A.J. Fikry runs Island Books, the only bookstore on Alice Island off the Massachusetts coast, and he is doing it badly. His wife has recently died, he is drinking too much, and the store is barely surviving. When a publishing sales rep named Amelia arrives to try to sell him books he doesn't want, and when an abandoned toddler named Maya appears in the store with a note from her mother, A.J.'s curated solitude begins to unravel. The novel follows him over the next decade and more, through his relationship with Maya, his relationship with Amelia, and the community of readers that forms around his store.

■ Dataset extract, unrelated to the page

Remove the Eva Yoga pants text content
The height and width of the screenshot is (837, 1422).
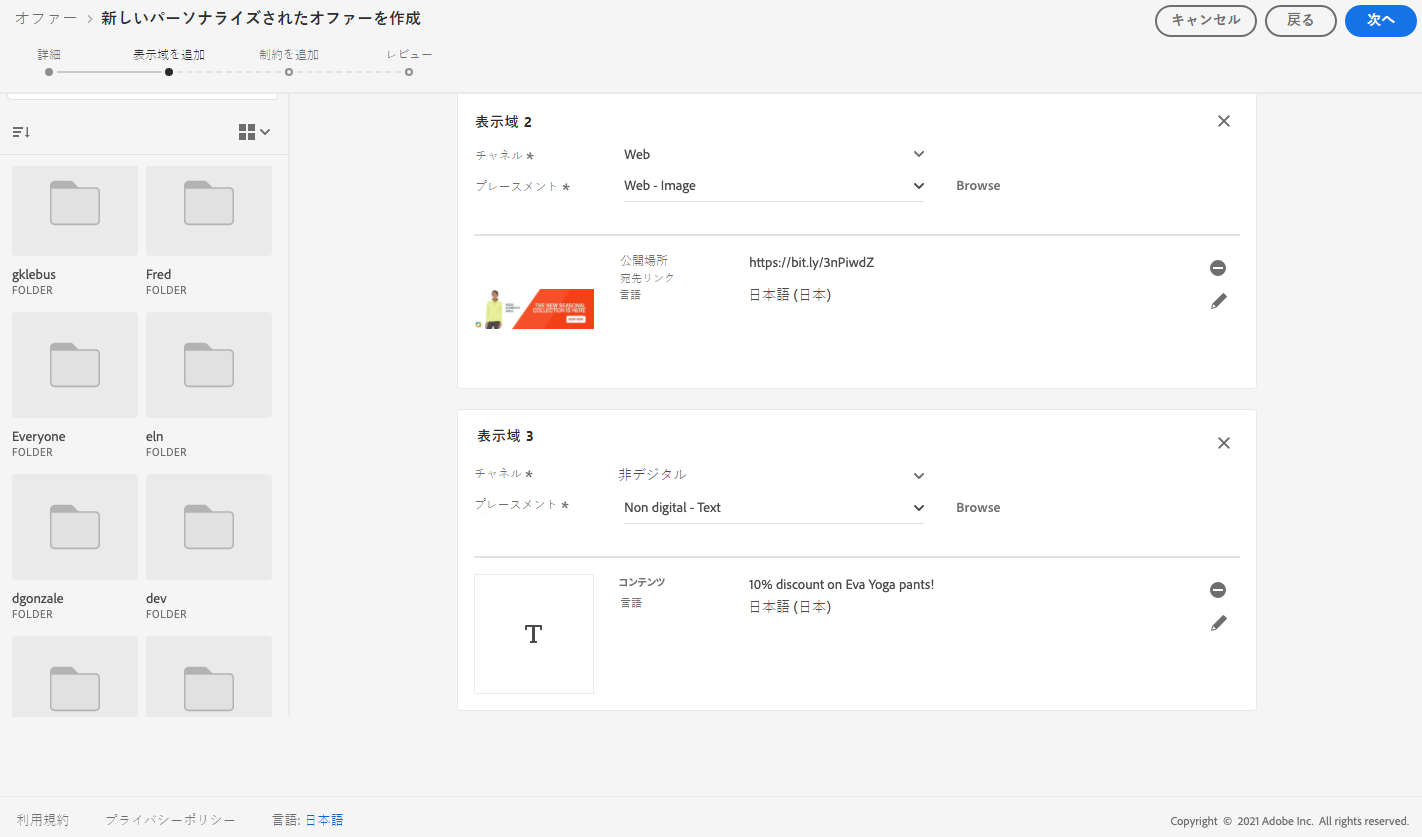(1218, 590)
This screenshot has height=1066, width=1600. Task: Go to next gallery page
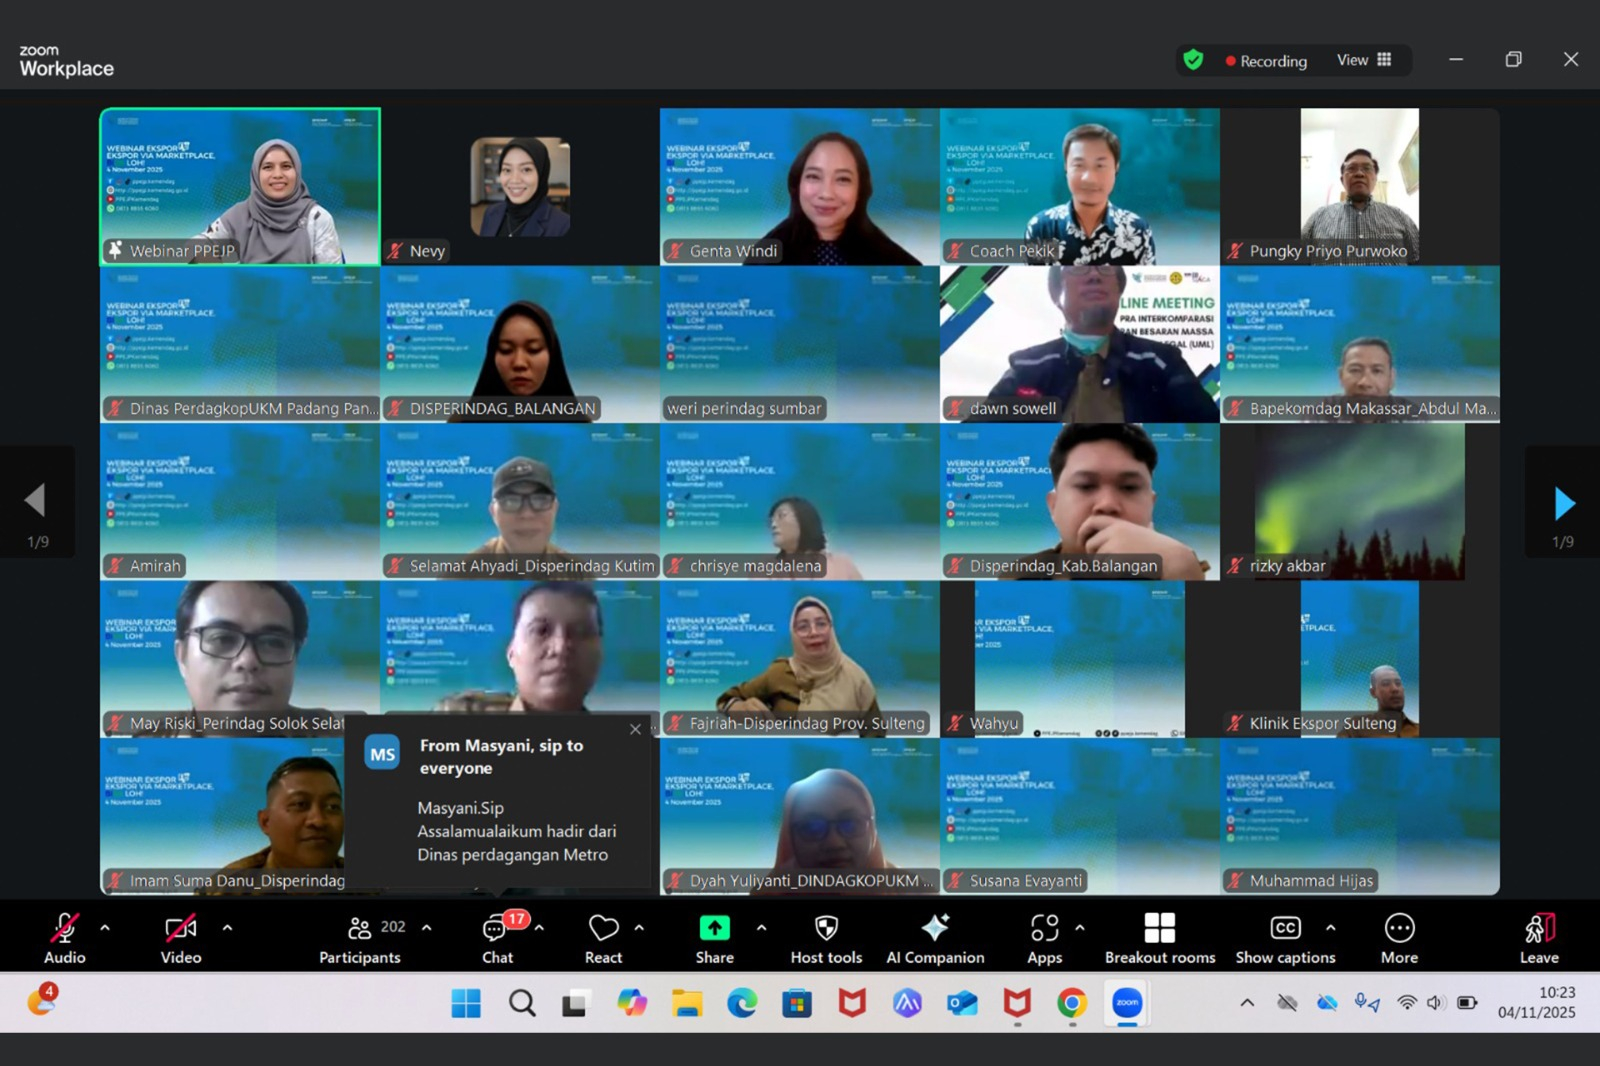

What Zevin has written is a love letter to books and readers, constructed with enough self-awareness to mostly avoid sentimentality. Each chapter opens with A.J.'s note on a short story — his recommendation to Maya, a kind of literary curriculum — and the choices are real (Flannery O'Connor, Raymond Carver, Roald Dahl) and tell you something about who A.J. is and how he's changing. The device works both for readers who know the stories and readers who don't; it gives the novel a texture that a simpler structure wouldn't provide.

What it gets right

  1. 1.

    The epigraph-chapter device — A.J.'s short story recommendations to Maya — is both a portrait of his character and a genuine literary education embedded in the novel's structure.

  2. 2.

    Grief is shown as something that opens people rather than only closes them — A.J. becomes capable of love precisely after his losses have stripped his defenses.

  3. 3.

    The independent bookstore is treated as a community institution, not just a retail business, and the novel makes a quiet case for why that distinction matters.

What it covers

Who wrote it

Gabrielle Zevin is an American novelist, screenwriter, and author of children's books. She published her debut novel, Elsewhere, in 2005 and has written widely across age groups since. The Storied Life of A.J. Fikry (2014) became a word-of-mouth bestseller adopted enthusiastically by independent bookstores and librarians. Her novel Tomorrow, and Tomorrow, and Tomorrow (2022), about two game developers navigating a decades-long creative partnership, became a major bestseller and was widely named one of the best novels of the year. She lives in Los Angeles.